No, using dd
isn't "placebo."
New volumes created from existing EBS snapshots load lazily in the background.
So, if you don't do something to encourage it to be not-so-lazy, EBS would naturally assume that there's no particular hurry, so it needn't tax its own resources, or those of S3, to load the data quickly.
If your instance accesses data that hasn't yet been loaded, the volume immediately downloads the requested data from Amazon S3, and continues loading the rest of the data in the background.
If you need to ensure that your restored volume always functions at peak capacity in production, you can force the immediate initialization of the entire volume using dd
or fio
. For more information, see Initializing Amazon EBS Volumes.
http://docs.aws.amazon.com/AWSEC2/latest/UserGuide/ebs-restoring-volume.html
You can even do this with the volume mounted.
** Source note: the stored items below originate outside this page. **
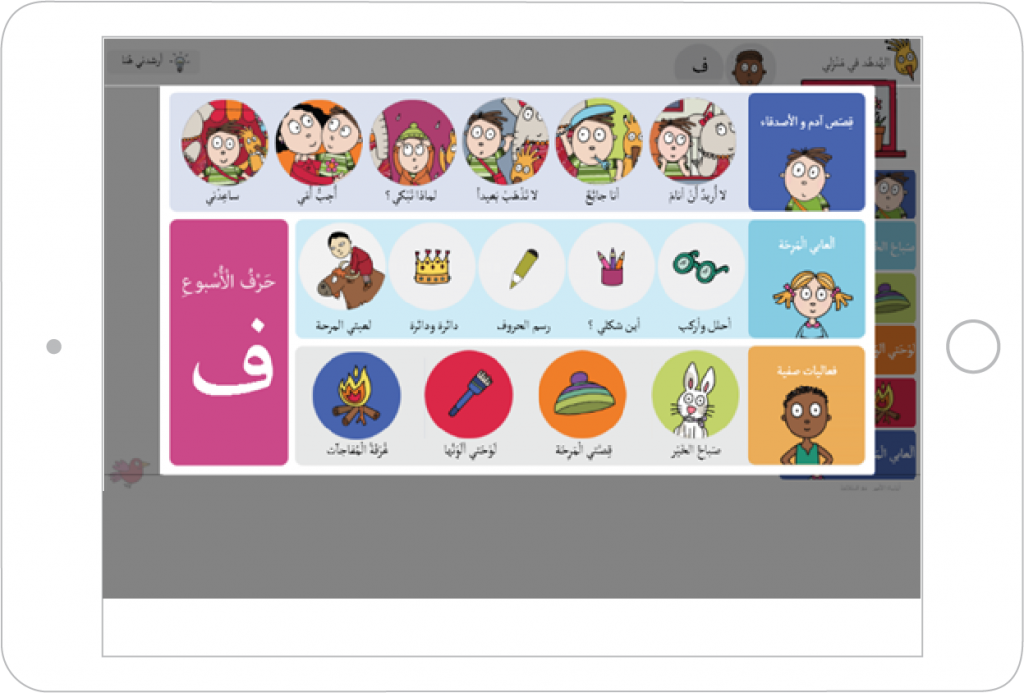Image resolution: width=1024 pixels, height=693 pixels.
Task: Select the blue Adam stories category tile
Action: [807, 152]
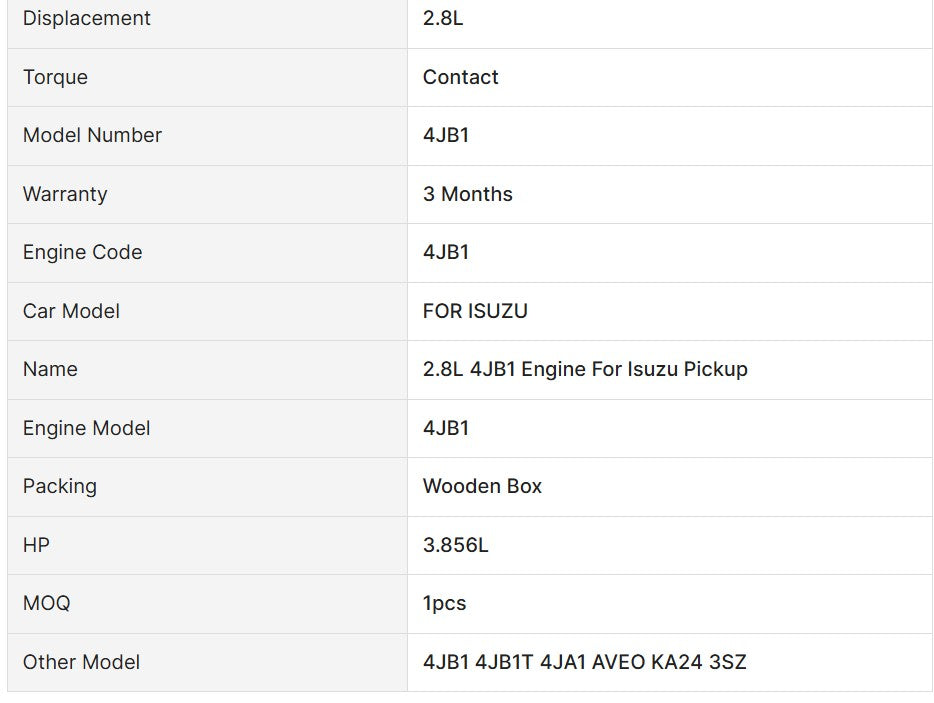The width and height of the screenshot is (934, 703).
Task: Click the MOQ row label
Action: coord(47,603)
Since you're only reading from -- not writing to -- the block device, the OS will not notice or see this as a problem.
Since fio
can run reads in parallel, it can warm your volume faster than dd
but dd
will get job done.
If you like progress meters, try pv - pterab /dev/xvdN > /dev/null
. (sudo apt-get install pv
first.) This will not necessarily be the fastest, but it's solid and more fun to watch, since it gives you current and sustained throughput, percent complete, and an ETA. When it's done, your volume is fully warmed up.